Problem statement: The response must consist of the lines from the one holding "Where should I" through the final line of the entries, given again exactly and without any pictures.

Task inputs:
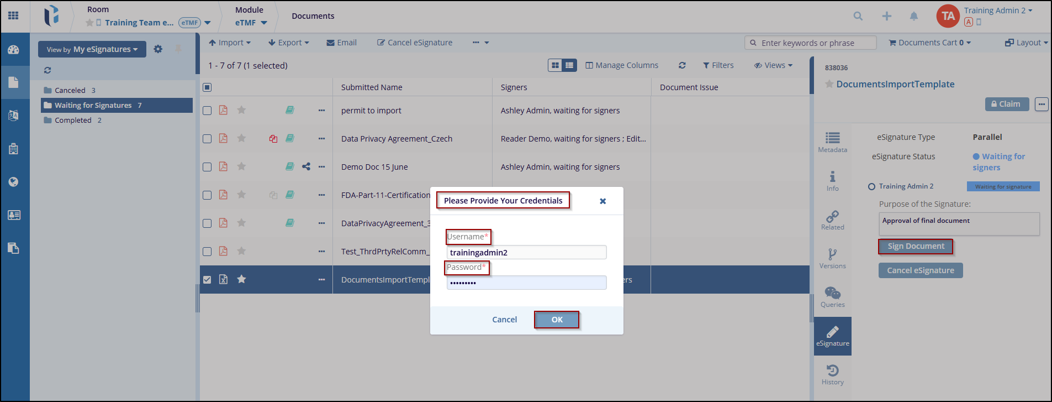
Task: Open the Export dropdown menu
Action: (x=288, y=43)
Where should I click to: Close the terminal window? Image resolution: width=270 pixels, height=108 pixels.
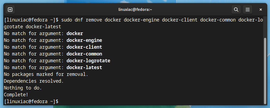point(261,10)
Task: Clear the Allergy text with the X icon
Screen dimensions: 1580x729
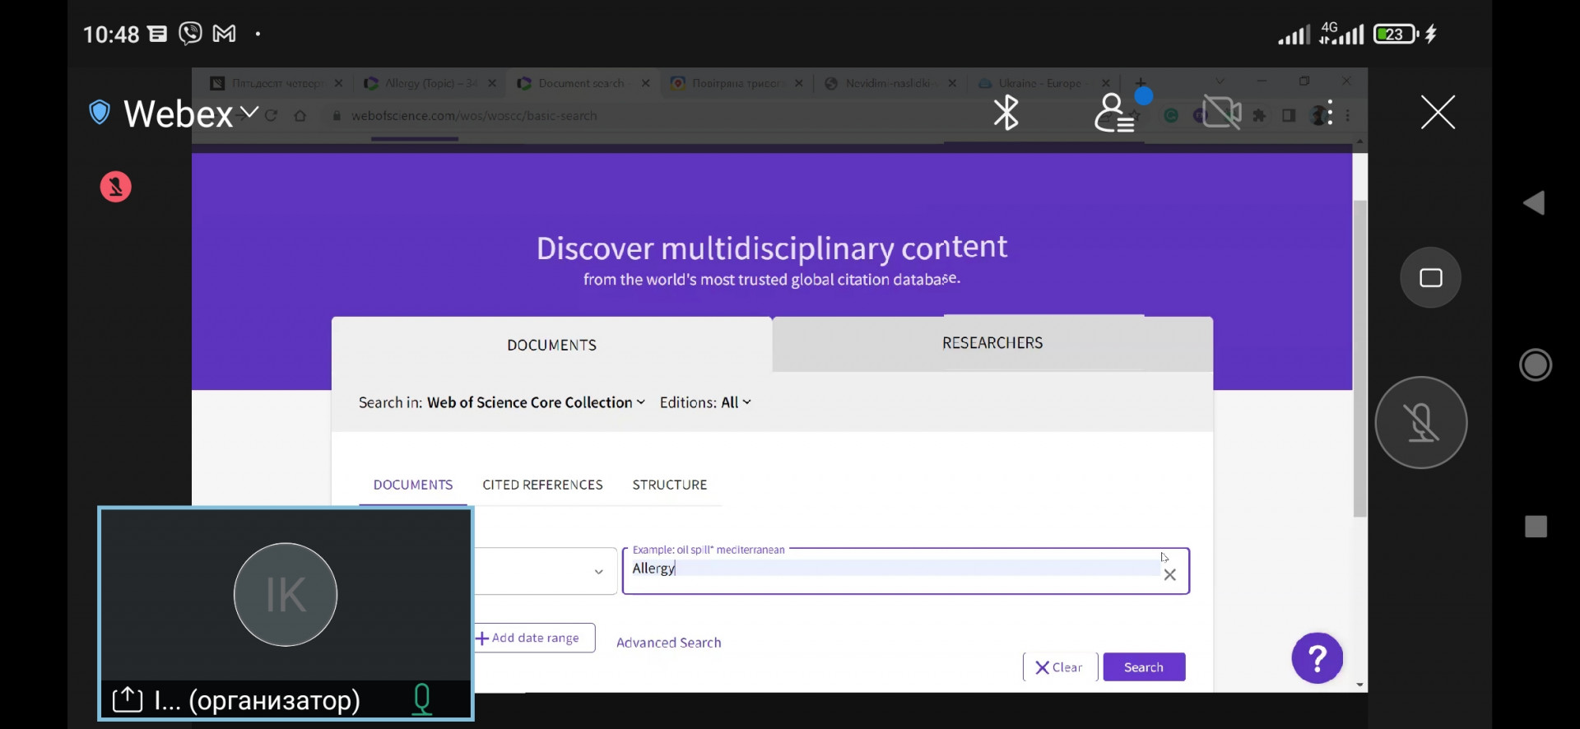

Result:
Where should I click to: Close the terminal window? Image resolution: width=270 pixels, height=108 pixels.
point(261,10)
Task: Clear the Allergy text with the X icon
Screen dimensions: 1580x729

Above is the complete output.